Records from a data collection
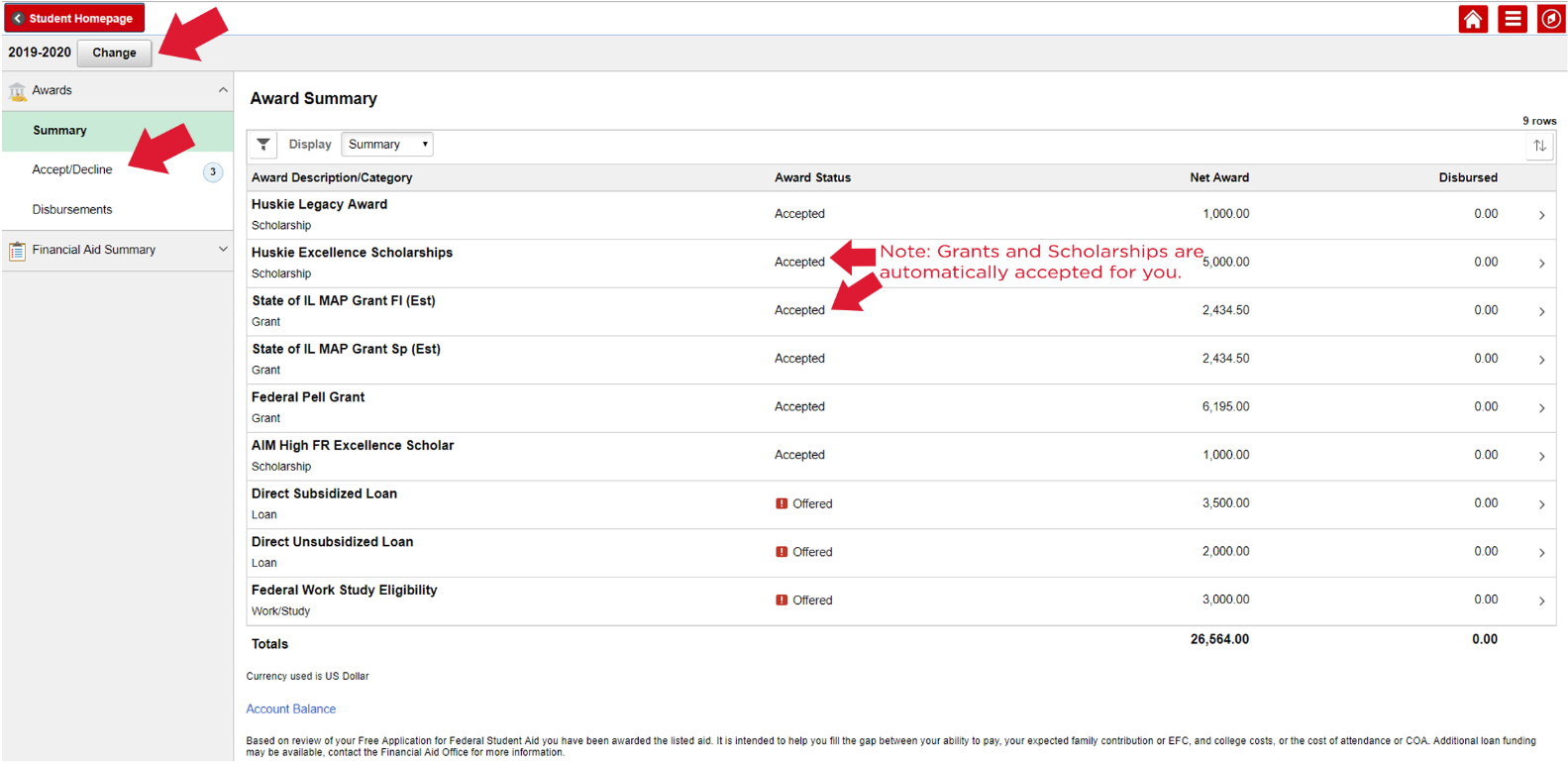Open the Accept/Decline menu item
Image resolution: width=1568 pixels, height=764 pixels.
[x=72, y=170]
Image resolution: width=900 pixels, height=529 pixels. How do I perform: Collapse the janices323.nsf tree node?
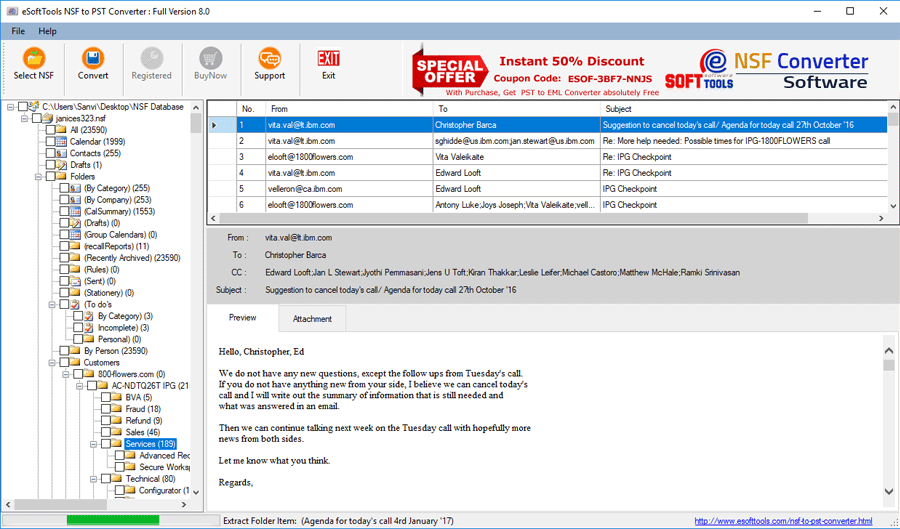(x=24, y=118)
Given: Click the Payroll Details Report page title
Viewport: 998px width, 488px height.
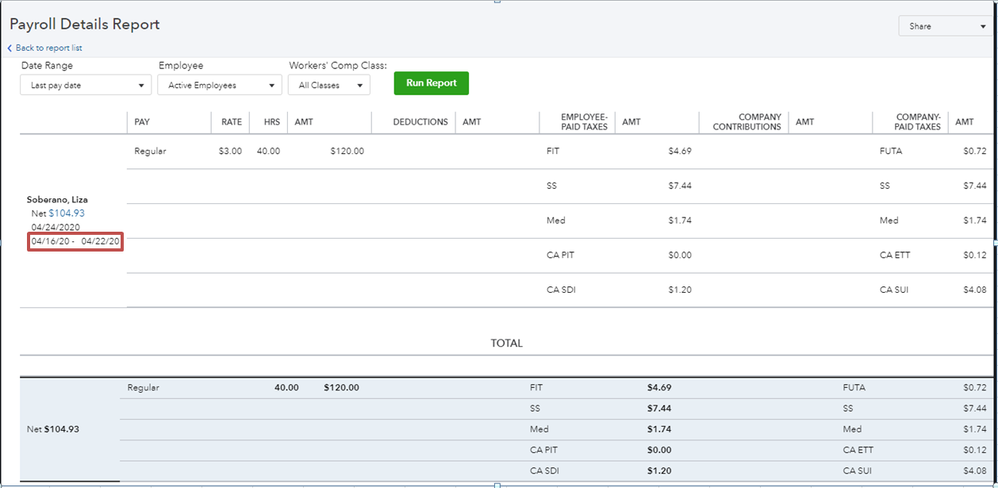Looking at the screenshot, I should point(85,24).
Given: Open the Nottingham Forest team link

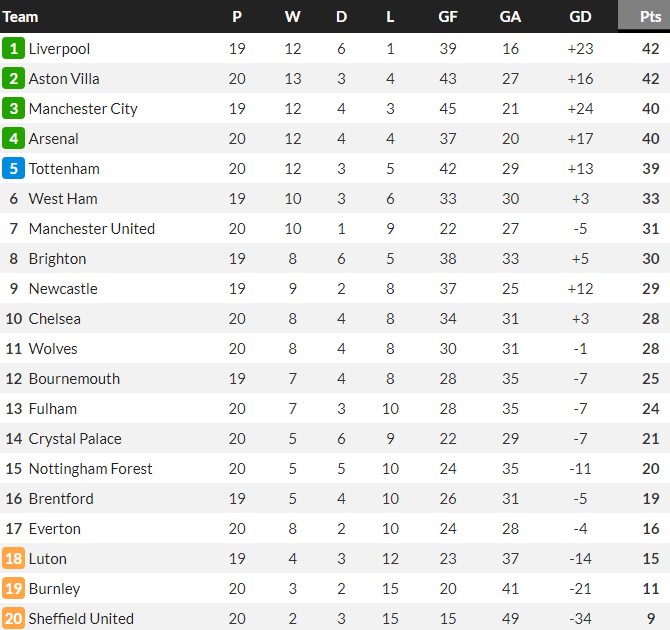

[Task directions] If a line of the data contains "Given", copy it out.

[Result of the exercise]
Given: Click the Payroll Details Report page title
Given: Open the Nottingham Forest team link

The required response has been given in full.